··· Data section ···

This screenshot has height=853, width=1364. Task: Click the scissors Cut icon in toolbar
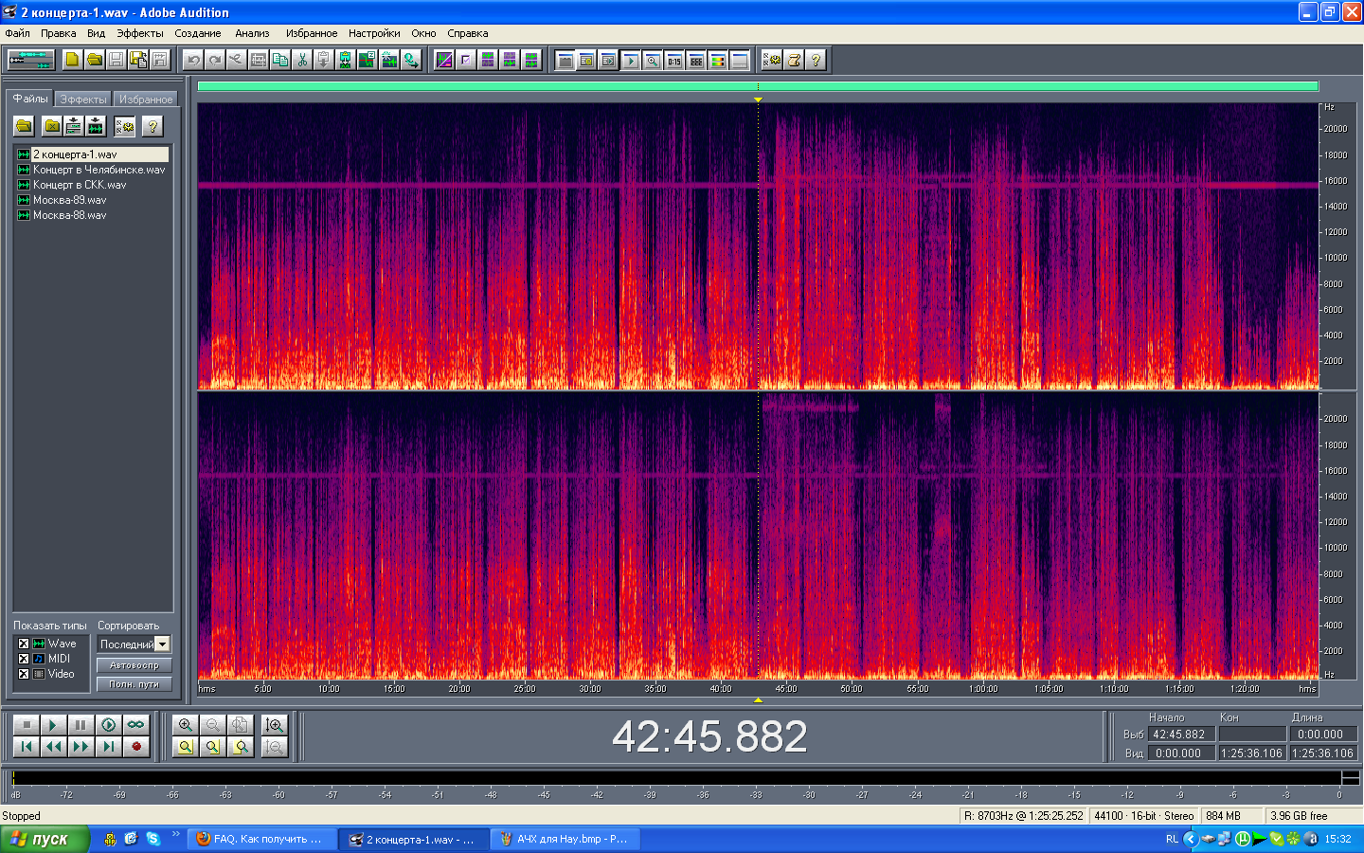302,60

···
··· Data section ···

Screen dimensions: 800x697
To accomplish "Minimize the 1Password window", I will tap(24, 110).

···
··· Data section ···

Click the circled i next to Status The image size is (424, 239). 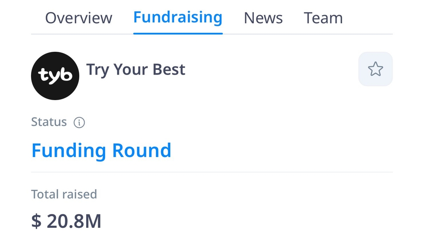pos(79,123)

···

Convert the part of the entries that opens with the line containing "Screen dimensions: 800x697" and closes with the line containing "will tap(24, 110)." into a JSON list of strings, one string per line, leaving out blank lines.

Reply to the exercise |
[
  "Screen dimensions: 800x697",
  "To accomplish \"Minimize the 1Password window\", I will tap(24, 110)."
]